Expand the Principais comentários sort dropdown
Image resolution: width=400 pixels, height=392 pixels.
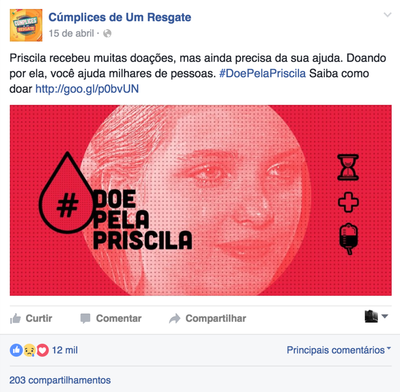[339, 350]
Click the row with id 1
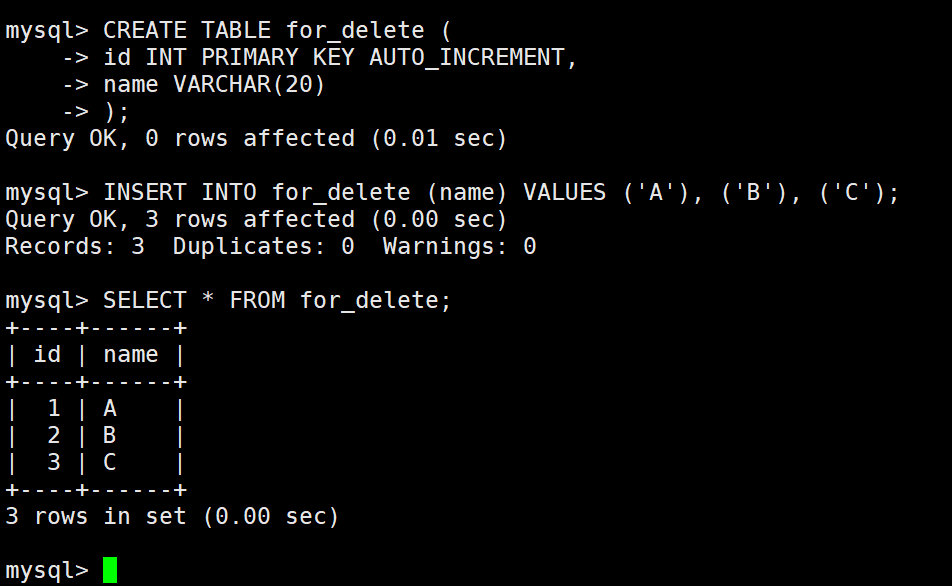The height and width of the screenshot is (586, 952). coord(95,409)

==

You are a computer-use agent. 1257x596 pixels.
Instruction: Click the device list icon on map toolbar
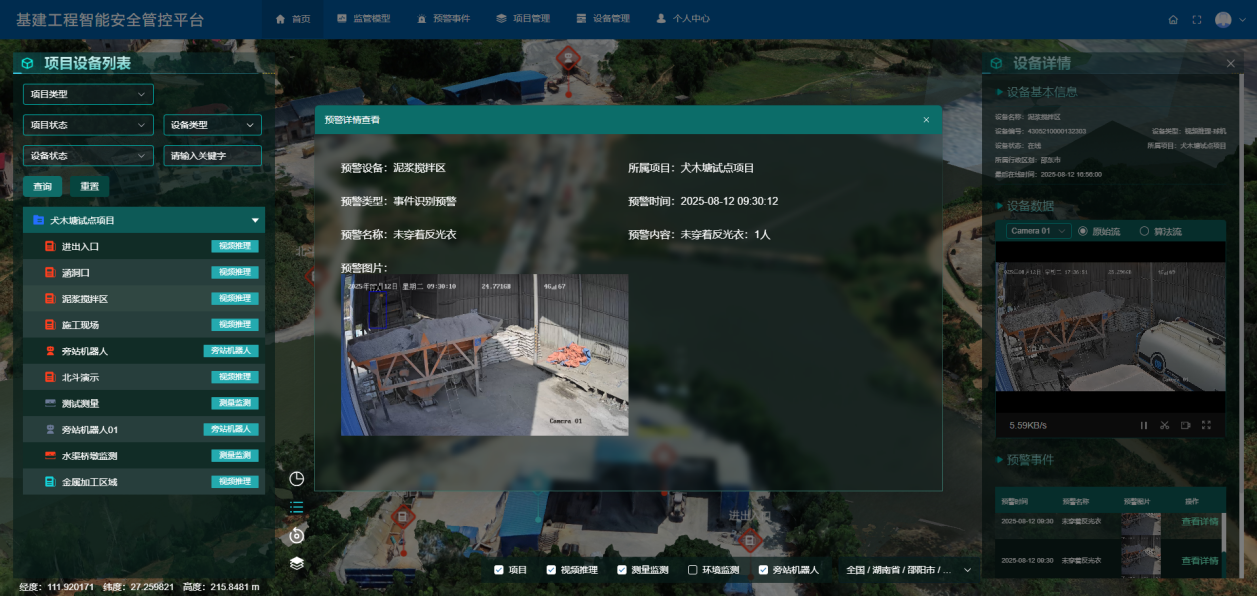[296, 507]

---

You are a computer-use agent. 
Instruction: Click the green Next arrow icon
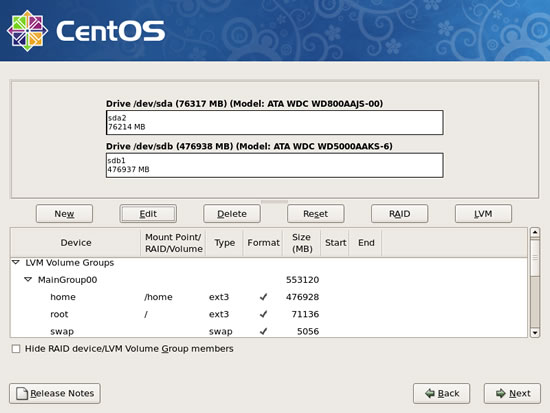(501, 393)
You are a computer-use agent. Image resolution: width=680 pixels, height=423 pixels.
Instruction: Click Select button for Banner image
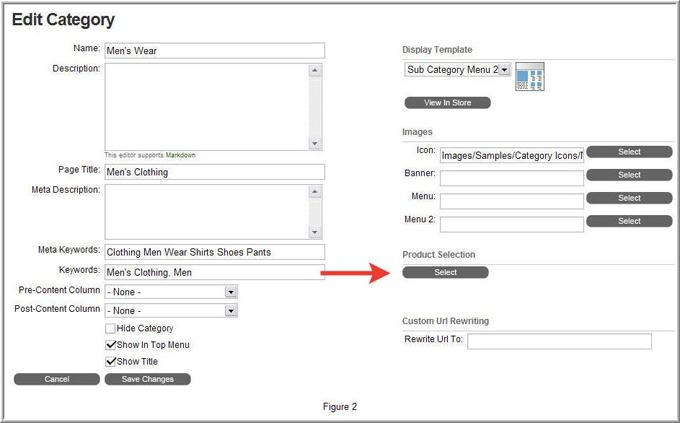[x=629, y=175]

■ Requirement ■
Pull out all lines from the entries above in which the word "computer" appears.

■ Result of the exercise ■
You are a computer-use agent. 1257x596 pixels.
You are a computer-use agent. 
You are a computer-use agent. Image resolution: width=680 pixels, height=423 pixels.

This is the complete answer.